The decrease in revenues from licenses and fees (around a 15% reduction) is consistent with less construction happening in the municipality due to either fewer people interested in investing in places tainted with corruption, or with the municipality authorizing fewer projects. Although less likely, this result could also arise from the reduction in the license fees as an electoral strategy to mitigate the effects of corruption.

Additionally, we find no effect of revealed corruption on direct or indirect taxes (see columns 1 and 2) and on capital transfers. This result is different than the one found for Brazil for capital transfers in Brollo (2012). It is also different from Timmons and Garfias (2015), which hypothesize that revealed corruption would reduce revenues from property tax due to reduced compliance by taxpayers. The differences between our finding and theirs are likely explained by the small incentives for tax fraud in the property tax in Spain, which has a very strict process to record property data.

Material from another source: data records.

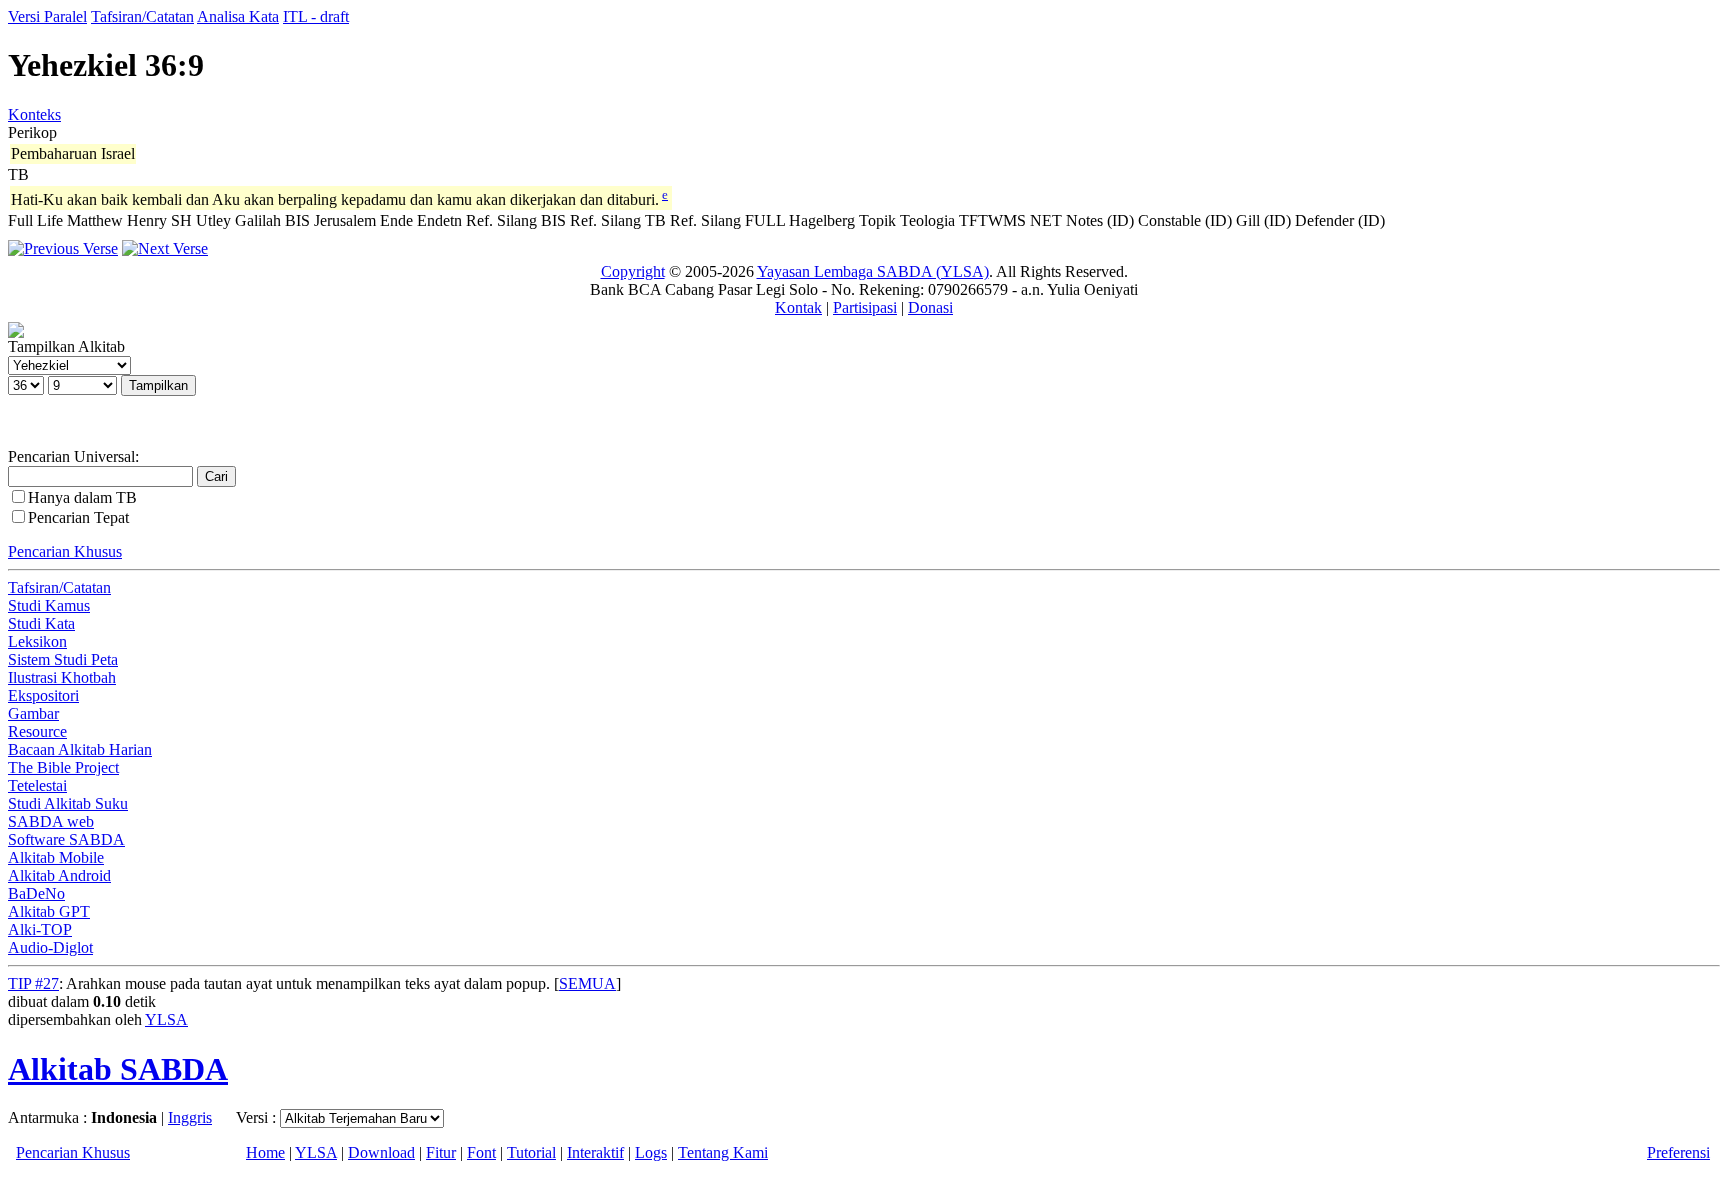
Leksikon (37, 641)
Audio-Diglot (50, 947)
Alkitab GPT (49, 911)
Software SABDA (66, 839)
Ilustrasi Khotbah (62, 677)
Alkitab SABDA (118, 1069)
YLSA (166, 1019)
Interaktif (595, 1152)
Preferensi (1678, 1152)
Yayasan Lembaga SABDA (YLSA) (873, 271)
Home (265, 1152)
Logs (651, 1152)
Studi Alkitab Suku (68, 803)
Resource (37, 731)
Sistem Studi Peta (63, 659)
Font (481, 1152)
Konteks (34, 114)
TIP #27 (33, 983)
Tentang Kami (723, 1152)
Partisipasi (865, 307)
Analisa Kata (238, 16)
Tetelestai (37, 785)
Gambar (33, 713)
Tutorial (531, 1152)
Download (381, 1152)
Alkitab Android (59, 875)
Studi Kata (41, 623)
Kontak (798, 307)
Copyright (633, 271)
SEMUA (587, 983)
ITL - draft (316, 16)
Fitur (441, 1152)
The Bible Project (63, 767)
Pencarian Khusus (65, 551)
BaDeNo (36, 893)
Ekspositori (43, 695)
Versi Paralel (47, 16)
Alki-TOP (40, 929)
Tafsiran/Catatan (142, 16)
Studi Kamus (49, 605)
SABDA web (51, 821)
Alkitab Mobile (56, 857)
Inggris (190, 1117)
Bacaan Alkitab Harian (80, 749)
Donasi (930, 307)
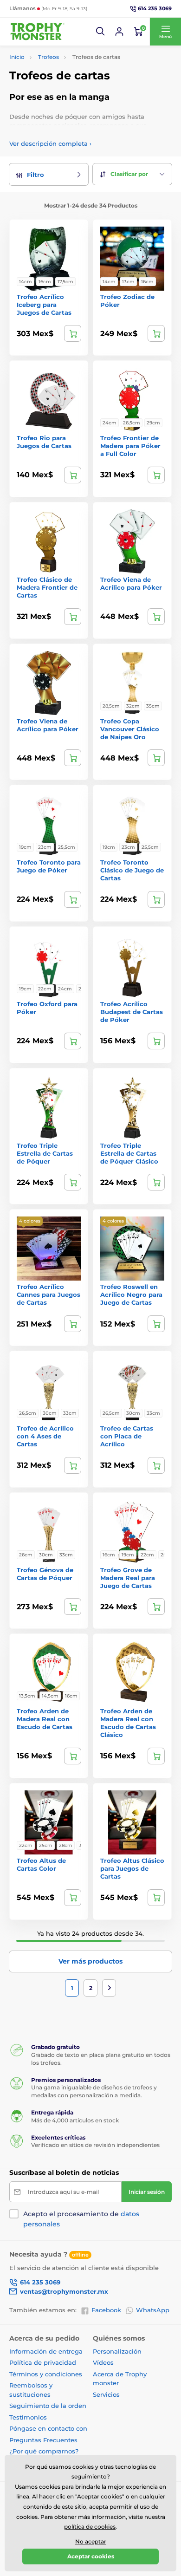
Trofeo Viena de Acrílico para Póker (131, 583)
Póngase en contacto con (48, 2428)
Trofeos (48, 56)
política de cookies (90, 2526)
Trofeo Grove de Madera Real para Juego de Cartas (127, 1577)
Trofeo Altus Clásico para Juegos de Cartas (132, 1868)
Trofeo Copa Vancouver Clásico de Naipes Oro (129, 729)
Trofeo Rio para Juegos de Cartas (44, 441)
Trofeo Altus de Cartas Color (41, 1864)
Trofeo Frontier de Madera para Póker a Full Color (130, 445)
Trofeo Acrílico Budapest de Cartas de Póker (131, 1011)
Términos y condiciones (45, 2374)
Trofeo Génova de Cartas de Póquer (45, 1573)
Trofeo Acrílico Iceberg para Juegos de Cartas (44, 304)
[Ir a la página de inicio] (37, 32)
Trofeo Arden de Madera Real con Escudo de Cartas (44, 1718)
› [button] (50, 143)
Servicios (106, 2394)
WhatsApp (152, 2310)
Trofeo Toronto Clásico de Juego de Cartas (132, 870)
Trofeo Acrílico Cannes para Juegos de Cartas (48, 1294)
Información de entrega (46, 2351)
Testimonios (28, 2417)
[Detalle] (73, 333)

Finally, the last column of Table 9 completes the picture by looking at the expenditure side. In this case, the effects occur mostly through a reduction in investment expenditures (e.g., infrastructure building). The coefficient of investment expenditures has a magnitude of − 37.35 euros per capita in column 1 of Table 9, which represents approximately 60% of the total estimated reduction in expenditures (which was 62.74 in column 2 of Table 6). The implied reduction in investment is therefore quantitatively large and it amounts to approximately a 10% decrease. This again confirms the pattern detected in the revenue side: the revelation of corruption has a significant effect on the areas of the public budget more related with construction activities.

7 Conclusion

This paper finds that revealed corruption has a strong negative effect on public finances at the municipality level. Revenues and expenditures decrease by approximately 7 and 5%, respectively. The reduction is concentrated in the areas of revenue and expenditure most related to construction activity. This is due to both a reduction in publicly funded projects (e.g., less capital grants to fund infrastructure projects) and privately funded projects (e.g., reduction in revenues from construction licenses and fees). Overall, the revelation of corruption leads other agents to reduce their economic transactions with the municipality and likely reduces corrupt behavior.

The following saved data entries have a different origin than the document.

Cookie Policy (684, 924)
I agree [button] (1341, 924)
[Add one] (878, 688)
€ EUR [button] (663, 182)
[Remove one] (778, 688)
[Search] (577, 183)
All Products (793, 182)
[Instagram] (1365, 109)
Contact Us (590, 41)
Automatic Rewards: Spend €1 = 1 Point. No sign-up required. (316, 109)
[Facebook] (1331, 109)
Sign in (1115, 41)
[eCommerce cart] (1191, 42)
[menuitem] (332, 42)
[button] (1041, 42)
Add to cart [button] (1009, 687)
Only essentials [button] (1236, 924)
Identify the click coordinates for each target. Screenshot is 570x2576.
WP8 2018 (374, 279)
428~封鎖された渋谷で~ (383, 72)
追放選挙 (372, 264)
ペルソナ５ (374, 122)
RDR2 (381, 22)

These results contribute to expanding our knowledge about the effects of corruption in several ways. On the one hand, previous literature has shown that, at the macroeconomic level, corruption affects growth and changes the allocation of public resources to favor certain areas such as construction projects and capital spending (Mauro 1998; Liu and Mikesell 2014). Our results show that the dissemination of information about the corrupt behavior of specific politicians is likely to change that pattern of behavior and that spending in those areas is reduced after the revelation.

Secondly, our results contribute to increase our overall knowledge about the effects of revealed corruption. Thus far, researchers working on the effects of revealed corruption have shown that the revelation of corruption has significant electoral effects and that corrupt incumbents obtain less electoral support once voters know about their corrupt behavior. This paper shows that the revelation of corrupt behavior has consequences that go beyond electoral effects and that directly affects municipalities finances’ (and therefore public policies) even before elections take place.

Finally, the results of this paper are also interesting from the policy point of view. If one of the consequences of corruption is the inefficient allocation of funds to areas where corrupt politicians can extract more rents, our results show that the revelation of corrupt behavior reduces such inefficient expenditure and the revenues paid to fund it. The revelation of the corruption scandal, thus, frees up resources that can be used to fund activities with a higher social return.